### WHAT YOU HAVE TO DO
Set down the data below in full, exactly as it reads, but without the pictures.

[Stored items]
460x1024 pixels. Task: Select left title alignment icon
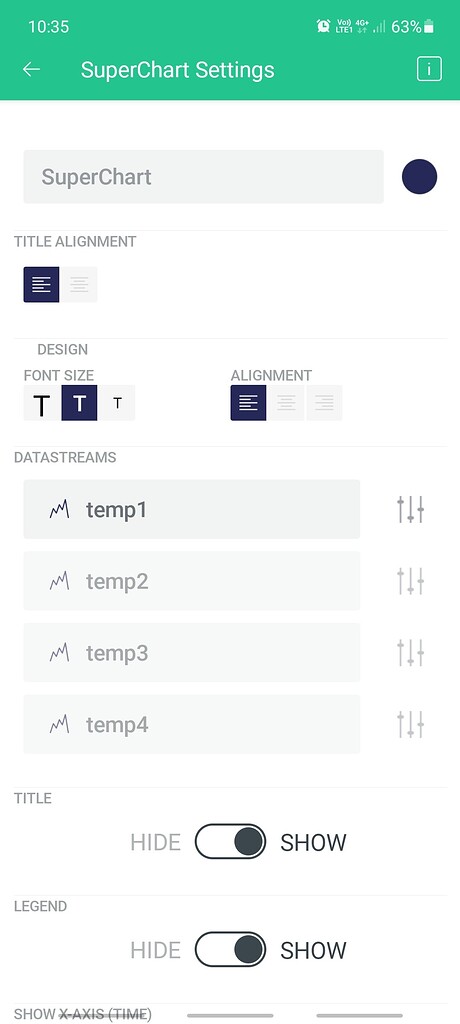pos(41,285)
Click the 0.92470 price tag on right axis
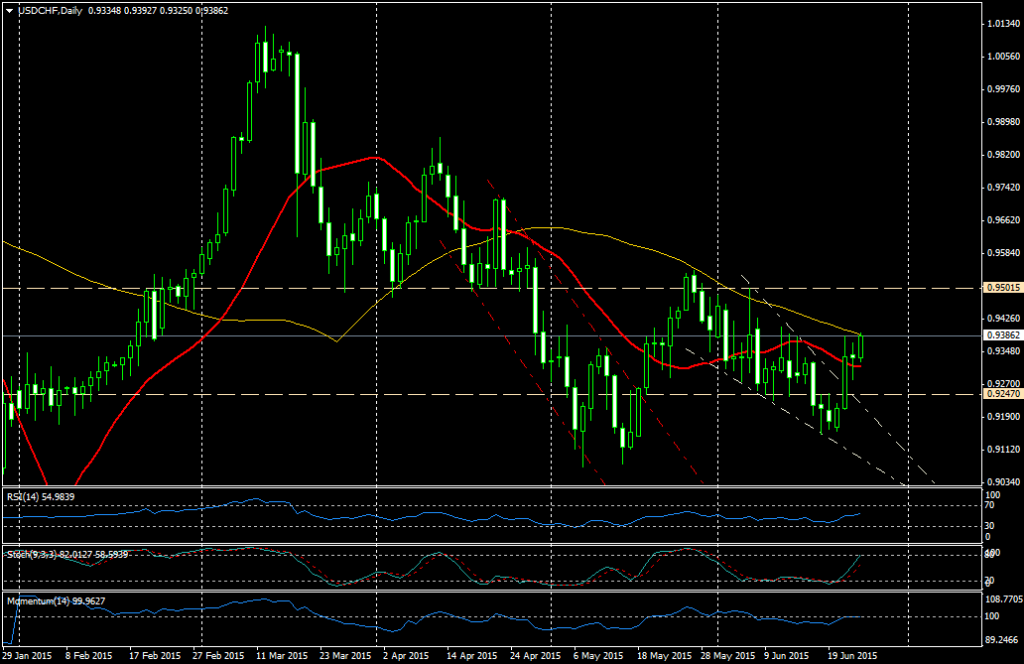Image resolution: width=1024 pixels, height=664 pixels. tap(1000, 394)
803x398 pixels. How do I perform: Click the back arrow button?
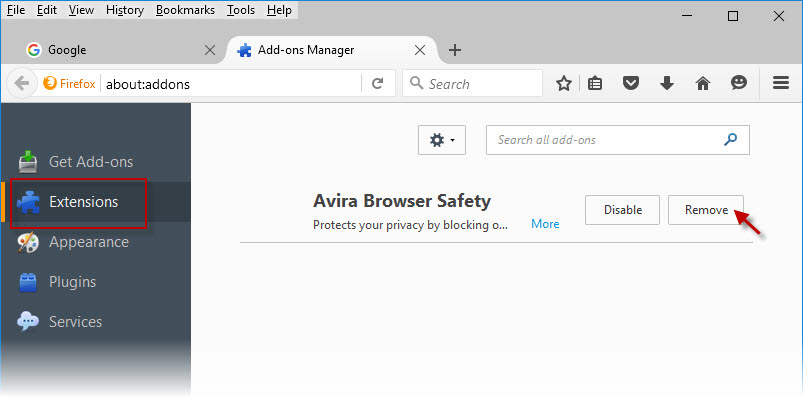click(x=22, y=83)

### RESPONSE TO THIS TASK
460x1024 pixels. Task: Select left title alignment icon
pos(41,285)
Click the 0.92470 price tag on right axis
Image resolution: width=1024 pixels, height=664 pixels. tap(1000, 394)
803x398 pixels. How do I perform: Click the back arrow button?
click(x=22, y=83)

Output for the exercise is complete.